REQUIRED WORK: Here are the records. Print them all exactly.

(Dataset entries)
---+---

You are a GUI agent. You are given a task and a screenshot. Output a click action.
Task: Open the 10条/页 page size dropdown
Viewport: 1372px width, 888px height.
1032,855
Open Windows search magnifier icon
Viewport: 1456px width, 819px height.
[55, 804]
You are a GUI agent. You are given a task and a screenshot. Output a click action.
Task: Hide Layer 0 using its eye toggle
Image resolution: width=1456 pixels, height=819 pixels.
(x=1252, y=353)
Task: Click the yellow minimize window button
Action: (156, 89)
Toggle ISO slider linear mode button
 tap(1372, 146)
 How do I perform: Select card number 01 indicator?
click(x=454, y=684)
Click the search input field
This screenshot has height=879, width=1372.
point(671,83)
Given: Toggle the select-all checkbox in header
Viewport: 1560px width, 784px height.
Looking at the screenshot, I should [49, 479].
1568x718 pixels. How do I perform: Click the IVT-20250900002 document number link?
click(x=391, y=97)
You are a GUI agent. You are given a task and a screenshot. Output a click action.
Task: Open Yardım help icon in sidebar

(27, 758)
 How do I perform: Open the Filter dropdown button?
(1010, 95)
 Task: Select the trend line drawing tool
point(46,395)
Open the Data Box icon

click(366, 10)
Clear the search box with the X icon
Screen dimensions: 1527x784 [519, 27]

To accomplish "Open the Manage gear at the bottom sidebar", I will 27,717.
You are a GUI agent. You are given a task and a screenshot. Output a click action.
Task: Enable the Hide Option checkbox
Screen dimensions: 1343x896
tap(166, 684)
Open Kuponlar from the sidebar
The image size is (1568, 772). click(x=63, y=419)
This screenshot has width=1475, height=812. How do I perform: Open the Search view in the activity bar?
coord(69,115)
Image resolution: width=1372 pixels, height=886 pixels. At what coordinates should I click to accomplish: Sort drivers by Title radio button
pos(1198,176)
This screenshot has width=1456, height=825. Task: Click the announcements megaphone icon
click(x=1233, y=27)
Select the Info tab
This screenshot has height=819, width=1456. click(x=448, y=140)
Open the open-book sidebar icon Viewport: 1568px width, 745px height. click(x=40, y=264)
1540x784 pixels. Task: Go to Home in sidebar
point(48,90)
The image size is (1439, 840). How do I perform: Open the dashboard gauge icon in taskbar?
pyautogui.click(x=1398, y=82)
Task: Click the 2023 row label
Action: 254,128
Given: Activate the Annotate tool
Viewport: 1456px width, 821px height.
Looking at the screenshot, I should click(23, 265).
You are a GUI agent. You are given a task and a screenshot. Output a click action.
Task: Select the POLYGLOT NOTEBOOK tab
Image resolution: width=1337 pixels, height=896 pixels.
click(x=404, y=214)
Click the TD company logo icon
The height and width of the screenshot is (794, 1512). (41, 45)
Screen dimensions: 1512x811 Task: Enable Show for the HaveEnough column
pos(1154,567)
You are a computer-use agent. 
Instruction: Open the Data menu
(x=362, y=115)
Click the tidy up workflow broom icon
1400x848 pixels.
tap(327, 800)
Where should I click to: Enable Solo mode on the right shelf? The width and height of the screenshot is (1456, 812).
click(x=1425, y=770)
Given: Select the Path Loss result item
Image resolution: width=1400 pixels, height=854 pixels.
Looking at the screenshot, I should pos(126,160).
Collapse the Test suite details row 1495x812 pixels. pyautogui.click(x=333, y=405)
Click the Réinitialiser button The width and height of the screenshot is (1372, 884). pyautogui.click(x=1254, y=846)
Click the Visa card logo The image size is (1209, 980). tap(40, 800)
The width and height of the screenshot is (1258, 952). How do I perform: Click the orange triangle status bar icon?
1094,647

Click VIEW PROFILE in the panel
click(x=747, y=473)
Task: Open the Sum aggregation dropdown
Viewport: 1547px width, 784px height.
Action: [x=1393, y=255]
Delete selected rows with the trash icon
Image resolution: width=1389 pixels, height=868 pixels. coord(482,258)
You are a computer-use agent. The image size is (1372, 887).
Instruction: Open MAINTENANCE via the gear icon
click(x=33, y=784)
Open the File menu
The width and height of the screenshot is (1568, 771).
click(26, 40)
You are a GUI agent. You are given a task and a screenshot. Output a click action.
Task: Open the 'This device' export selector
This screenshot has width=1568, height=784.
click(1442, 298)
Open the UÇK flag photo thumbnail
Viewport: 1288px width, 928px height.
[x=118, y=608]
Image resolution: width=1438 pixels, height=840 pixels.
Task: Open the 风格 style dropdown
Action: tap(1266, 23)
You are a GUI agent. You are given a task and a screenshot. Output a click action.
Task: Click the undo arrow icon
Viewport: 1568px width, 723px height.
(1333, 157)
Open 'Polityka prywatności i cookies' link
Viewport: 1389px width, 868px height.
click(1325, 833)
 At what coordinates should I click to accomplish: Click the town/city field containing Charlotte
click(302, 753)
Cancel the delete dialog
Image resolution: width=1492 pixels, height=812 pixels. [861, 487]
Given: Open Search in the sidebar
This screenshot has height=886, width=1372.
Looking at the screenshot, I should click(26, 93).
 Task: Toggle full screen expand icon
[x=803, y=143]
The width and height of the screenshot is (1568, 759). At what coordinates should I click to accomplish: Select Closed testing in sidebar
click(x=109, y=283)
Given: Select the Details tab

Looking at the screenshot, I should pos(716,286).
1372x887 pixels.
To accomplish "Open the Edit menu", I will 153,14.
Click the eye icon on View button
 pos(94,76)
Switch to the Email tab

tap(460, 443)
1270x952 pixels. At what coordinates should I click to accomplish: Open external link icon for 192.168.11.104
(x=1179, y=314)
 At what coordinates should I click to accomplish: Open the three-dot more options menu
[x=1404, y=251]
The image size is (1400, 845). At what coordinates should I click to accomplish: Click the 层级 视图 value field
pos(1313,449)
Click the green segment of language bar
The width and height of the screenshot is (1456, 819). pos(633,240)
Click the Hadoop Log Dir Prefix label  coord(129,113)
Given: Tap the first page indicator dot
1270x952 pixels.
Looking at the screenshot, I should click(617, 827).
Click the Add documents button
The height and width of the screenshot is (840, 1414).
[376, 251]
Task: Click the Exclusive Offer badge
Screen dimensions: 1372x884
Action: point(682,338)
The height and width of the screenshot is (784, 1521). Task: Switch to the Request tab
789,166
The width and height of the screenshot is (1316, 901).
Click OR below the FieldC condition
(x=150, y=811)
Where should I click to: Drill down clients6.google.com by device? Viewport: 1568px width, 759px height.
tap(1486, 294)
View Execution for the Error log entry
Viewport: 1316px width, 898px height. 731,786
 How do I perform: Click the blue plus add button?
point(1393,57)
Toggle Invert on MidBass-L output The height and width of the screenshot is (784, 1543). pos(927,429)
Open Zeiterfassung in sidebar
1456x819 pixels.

---+---

COMPLETED TASK:
You are a GUI agent. You are given a task and a screenshot. Output a click action.
Task: Open the 10条/页 page size dropdown
Viewport: 1372px width, 888px height.
1032,855
Open Windows search magnifier icon
Viewport: 1456px width, 819px height.
[55, 804]
You are a GUI agent. You are given a task and a screenshot. Output a click action.
Task: Hide Layer 0 using its eye toggle
Image resolution: width=1456 pixels, height=819 pixels.
(x=1252, y=353)
Task: Click the yellow minimize window button
Action: (156, 89)
Toggle ISO slider linear mode button
 tap(1372, 146)
 How do I perform: Select card number 01 indicator?
click(x=454, y=684)
Click the search input field
This screenshot has height=879, width=1372.
point(671,83)
Given: Toggle the select-all checkbox in header
Viewport: 1560px width, 784px height.
Looking at the screenshot, I should [49, 479].
1568x718 pixels. How do I perform: Click the IVT-20250900002 document number link?
click(x=391, y=97)
You are a GUI agent. You are given a task and a screenshot. Output a click action.
Task: Open Yardım help icon in sidebar

(27, 758)
 How do I perform: Open the Filter dropdown button?
(1010, 95)
 Task: Select the trend line drawing tool
point(46,395)
Open the Data Box icon

click(366, 10)
Clear the search box with the X icon
Screen dimensions: 1527x784 [519, 27]

To accomplish "Open the Manage gear at the bottom sidebar", I will 27,717.
You are a GUI agent. You are given a task and a screenshot. Output a click action.
Task: Enable the Hide Option checkbox
Screen dimensions: 1343x896
tap(166, 684)
Open Kuponlar from the sidebar
The image size is (1568, 772). click(x=63, y=419)
This screenshot has width=1475, height=812. How do I perform: Open the Search view in the activity bar?
coord(69,115)
Image resolution: width=1372 pixels, height=886 pixels. At what coordinates should I click to accomplish: Sort drivers by Title radio button
pos(1198,176)
This screenshot has width=1456, height=825. Task: Click the announcements megaphone icon
click(x=1233, y=27)
Select the Info tab
This screenshot has height=819, width=1456. click(x=448, y=140)
Open the open-book sidebar icon Viewport: 1568px width, 745px height. click(x=40, y=264)
1540x784 pixels. Task: Go to Home in sidebar
point(48,90)
The image size is (1439, 840). How do I perform: Open the dashboard gauge icon in taskbar?
pyautogui.click(x=1398, y=82)
Task: Click the 2023 row label
Action: 254,128
Given: Activate the Annotate tool
Viewport: 1456px width, 821px height.
Looking at the screenshot, I should click(23, 265).
You are a GUI agent. You are given a task and a screenshot. Output a click action.
Task: Select the POLYGLOT NOTEBOOK tab
Image resolution: width=1337 pixels, height=896 pixels.
click(x=404, y=214)
Click the TD company logo icon
The height and width of the screenshot is (794, 1512). (41, 45)
Screen dimensions: 1512x811 Task: Enable Show for the HaveEnough column
pos(1154,567)
You are a computer-use agent. 
Instruction: Open the Data menu
(x=362, y=115)
Click the tidy up workflow broom icon
1400x848 pixels.
tap(327, 800)
Where should I click to: Enable Solo mode on the right shelf? The width and height of the screenshot is (1456, 812).
click(x=1425, y=770)
Given: Select the Path Loss result item
Image resolution: width=1400 pixels, height=854 pixels.
Looking at the screenshot, I should pos(126,160).
Collapse the Test suite details row 1495x812 pixels. pyautogui.click(x=333, y=405)
Click the Réinitialiser button The width and height of the screenshot is (1372, 884). pyautogui.click(x=1254, y=846)
Click the Visa card logo The image size is (1209, 980). tap(40, 800)
The width and height of the screenshot is (1258, 952). How do I perform: Click the orange triangle status bar icon?
1094,647

Click VIEW PROFILE in the panel
click(x=747, y=473)
Task: Open the Sum aggregation dropdown
Viewport: 1547px width, 784px height.
Action: [x=1393, y=255]
Delete selected rows with the trash icon
Image resolution: width=1389 pixels, height=868 pixels. coord(482,258)
You are a computer-use agent. The image size is (1372, 887).
Instruction: Open MAINTENANCE via the gear icon
click(x=33, y=784)
Open the File menu
The width and height of the screenshot is (1568, 771).
click(26, 40)
You are a GUI agent. You are given a task and a screenshot. Output a click action.
Task: Open the 'This device' export selector
This screenshot has width=1568, height=784.
click(1442, 298)
Open the UÇK flag photo thumbnail
Viewport: 1288px width, 928px height.
[x=118, y=608]
Image resolution: width=1438 pixels, height=840 pixels.
Task: Open the 风格 style dropdown
Action: tap(1266, 23)
You are a GUI agent. You are given a task and a screenshot. Output a click action.
Task: Click the undo arrow icon
Viewport: 1568px width, 723px height.
(1333, 157)
Open 'Polityka prywatności i cookies' link
Viewport: 1389px width, 868px height.
click(1325, 833)
 At what coordinates should I click to accomplish: Click the town/city field containing Charlotte
click(302, 753)
Cancel the delete dialog
Image resolution: width=1492 pixels, height=812 pixels. [861, 487]
Given: Open Search in the sidebar
This screenshot has height=886, width=1372.
Looking at the screenshot, I should click(26, 93).
 Task: Toggle full screen expand icon
[x=803, y=143]
The width and height of the screenshot is (1568, 759). At what coordinates should I click to accomplish: Select Closed testing in sidebar
click(x=109, y=283)
Given: Select the Details tab

Looking at the screenshot, I should pos(716,286).
1372x887 pixels.
To accomplish "Open the Edit menu", I will 153,14.
Click the eye icon on View button
 pos(94,76)
Switch to the Email tab

tap(460, 443)
1270x952 pixels. At what coordinates should I click to accomplish: Open external link icon for 192.168.11.104
(x=1179, y=314)
 At what coordinates should I click to accomplish: Open the three-dot more options menu
[x=1404, y=251]
The image size is (1400, 845). At what coordinates should I click to accomplish: Click the 层级 视图 value field
pos(1313,449)
Click the green segment of language bar
The width and height of the screenshot is (1456, 819). pos(633,240)
Click the Hadoop Log Dir Prefix label  coord(129,113)
Given: Tap the first page indicator dot
1270x952 pixels.
Looking at the screenshot, I should click(617, 827).
Click the Add documents button
The height and width of the screenshot is (840, 1414).
[376, 251]
Task: Click the Exclusive Offer badge
Screen dimensions: 1372x884
Action: point(682,338)
The height and width of the screenshot is (784, 1521). Task: Switch to the Request tab
789,166
The width and height of the screenshot is (1316, 901).
Click OR below the FieldC condition
(x=150, y=811)
Where should I click to: Drill down clients6.google.com by device? Viewport: 1568px width, 759px height.
tap(1486, 294)
View Execution for the Error log entry
Viewport: 1316px width, 898px height. 731,786
 How do I perform: Click the blue plus add button?
point(1393,57)
Toggle Invert on MidBass-L output The height and width of the screenshot is (784, 1543). pos(927,429)
Open Zeiterfassung in sidebar
1456x819 pixels.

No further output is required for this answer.